To her surprise, the anxiety in her father’s face calmed down.
“An accident! is that all?” he said, with a long-drawn breath of relief.
“All! papa!”
“Well, well,” said Mr. Heriot, half-impatiently, “you think I’ve no feeling. You are mistaken, May. But that boy, that brother of yours, has been in worse scrapes—scrapes that no doctor could mend. However, that’s not the question. How did you hear? and when did it happen? and what is it? Arm, or leg, or collar-bone? I know how lads lame themselves. Hunting is all very well in moderation, but these young men pay dear for it. They think no more of breaking a limb than if it was the branch of a rotten tree.”
“But, papa, I am afraid it is, perhaps, more serious than you think,” faltered Marjory, half rendered hopeful by his ease, half frightened by indifference.
“Never fear,” said Mr. Heriot; “women always think worse of such things than they deserve. Tom’s not the lad to come to harm that way. It’s long or the de’il dee at a dykeside.”
Then a moment of silence followed.
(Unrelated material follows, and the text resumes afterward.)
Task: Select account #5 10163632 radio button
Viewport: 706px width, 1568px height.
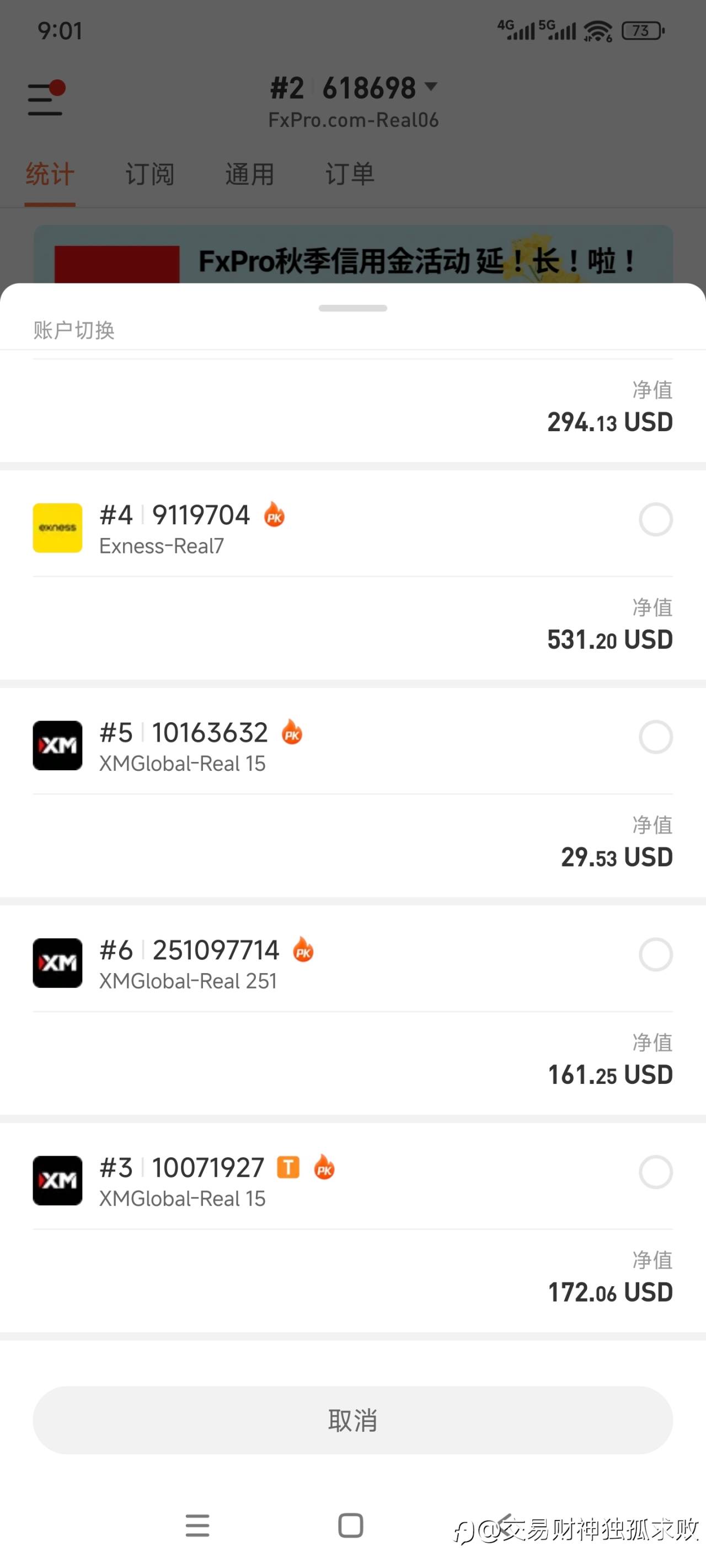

She felt as if her tongue clove to the roof of her mouth. She was bewildered by her father’s strange levity. She strolled round the cliff slowly, as if she were in a dream, not feeling sure for one dizzy moment whether her senses might not have deceived her, whether the telegram might not be some mere delusion and her father right. He was so confident and easy in his confidence—and surely on these kind of subjects, at least, he must know better than she did. But then, to be sure, it was not on her judgment the matter rested. It was Tom’s friend who had communicated news which nobody’s opinion could change; and already the lights were lengthening and the afternoon passing away.
“Papa, you will not mind my going to him,” she said, hurriedly. “He wishes it; he has sent for me. And I wish very much to go at once.”
“He has sent for you?”
“For all of us. He says, ‘Tell my father—’ I fear, I fear, he must be very bad. Oh! my poor Tom, my poor Tom!”